Sin embargo, la vida del sustituto fue breve y convulsa; tan breve y tan convulsa, como una enorme mancha que un celo más literal dejó en su contorno de marfil; un borrón que resultó imposible de limpiar en su totalidad, pero que fue disimulado con todo el esmero que un hombre enamorado podría conseguir. Aquella fue la marca del diablo, el signo que presagiaba un fin temprano y horrible, y que llegó a los pocos días, cuando unos compañeros de universidad partieron la espina dorsal del sofá blanco y convirtieron su recta figura en una uve de madera quebradiza.
Tras el crimen, Laura se enfadó muchísimo, y envío a la calle a los invitados que todavía deambulaban por el apartamento. Estos se escaparon a perseguir a unos jabalíes que rondaban por el barrio, y, aunque aquí empieza otra historia a la que no tengo intención de dar inicio, acabarían dormidos sobre unos aspersores que esa noche no consiguieron cumplir su verdadero cometido. Un justo castigo, quizá.

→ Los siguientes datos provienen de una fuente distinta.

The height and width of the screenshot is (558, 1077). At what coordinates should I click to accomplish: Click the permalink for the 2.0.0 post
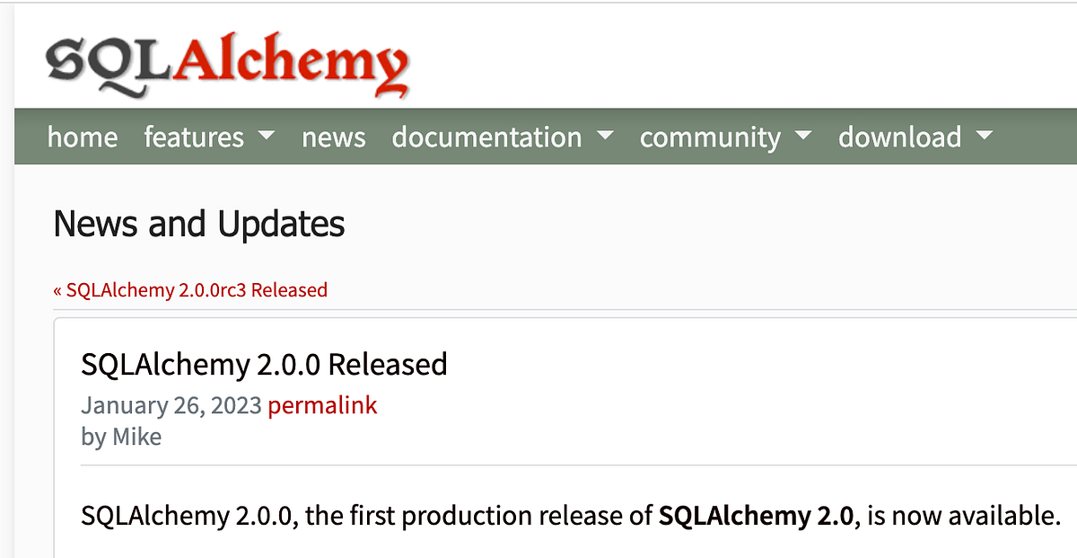(x=322, y=405)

Al día siguiente, abandonamos al sustituto junto a la basura, como ya habíamos hecho con el sofá granate que lo precedió, renunciando a ocupar, por tercera vez, ese pequeño gran espacio del salón que nunca más completaríamos. Durante semanas, me sentí incómodo ante la escena; y no fue hasta mucho tiempo después, cuando ya no vivíamos ni tan siquiera en esa misma ciudad, cuando entendí que no era el sofá. Entonces no importó que este hubiera sido aniquilado por la perra y a su suplente le rompieran las vértebras unos borrachos que invitamos a casa por ser, y seguir siendo, nuestros amigos; no importó porque nunca fue el sofá: no era lo que allí hubo, sino lo que anhelaba que hubiese, y lo que restaba después junto a mí; y cuando comprendí que ella seguía ahí, pudimos mudarnos, pero, sobre todo, pude dejar de flagelarme por haberme planteado pagar el alquiler de un trastero en el que guardar un sofá masticado y otro partido por la mitad.